Drought Poses Immediate Threat To Our Yards


RENO, NV - Whenever we have these long dry spells we tend to focus on the mountains above us where we see the snow pack or lack thereof.

When it's this dry this long, however, our immediate concern, should be down here below. In fact right out our front or back door.

This is where the drought is already impacting anyone with a yard.

Forget for the moment worries about summer watering restrictions. Your worry should be whether anything will be left to water come summer.

"Even though your plants are all dormant, they still need a supply of water in the soil," says Pawl Hollis, owner of Rail City Gardens in Sparks. "The need to keep their roots wet."

If the ground were frozen or if there were a few inches of snow sitting on it his advice might be different, but clearly that's not the case. Instead he says everything in your yard is drying up fast.

"Cold temperatures, very low humidity, a wind comes up and it just removes that water.
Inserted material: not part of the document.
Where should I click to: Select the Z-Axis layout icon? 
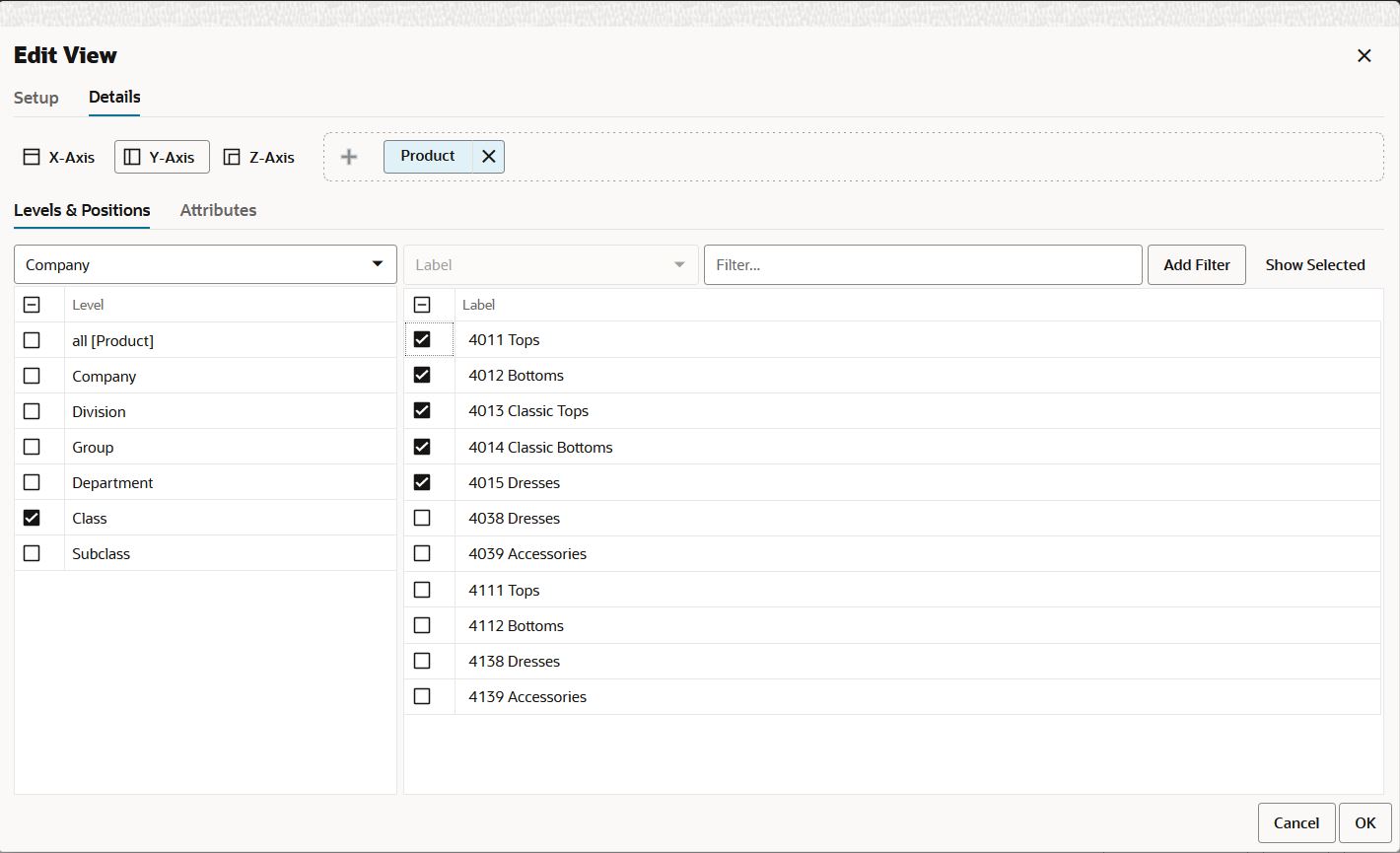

Roots will freeze dry," says Hollis. "It'll go dry and dessicate and die from drought in the middle of winter."

A good test, he says, is to dig down a few inches. The soil here at his shop shows some moisture. If yours doesn't look like his you need to get some water on it.

Then again, chances are you already know the answer, so just put down the shovel and water, slow and deep if possible.

"Soaker hoses are terrific because you can water a whole flower bed. Just lay it in beside the drip system that's there. You need to do it this week.

Hollis says everything in your yard needs this help, but evergreens and new plantings are especially vulnerable.

Some are turning on those sprinkler and drip systems they turned off in October. If you do remember to turn it off and drain it each time.

Hollis says, however, that's not necessary. A soaker hose and a simple sprinkler on your regular garden hose can do the job over a few days.

Oh, and he adds, this dry weather is not only setting us up for winter kill this in our yards, it's also making an early bloom on our fruit trees likely.

If luck holds, that will be followed by a hard freeze. Gardening in the high desert--always a challenge.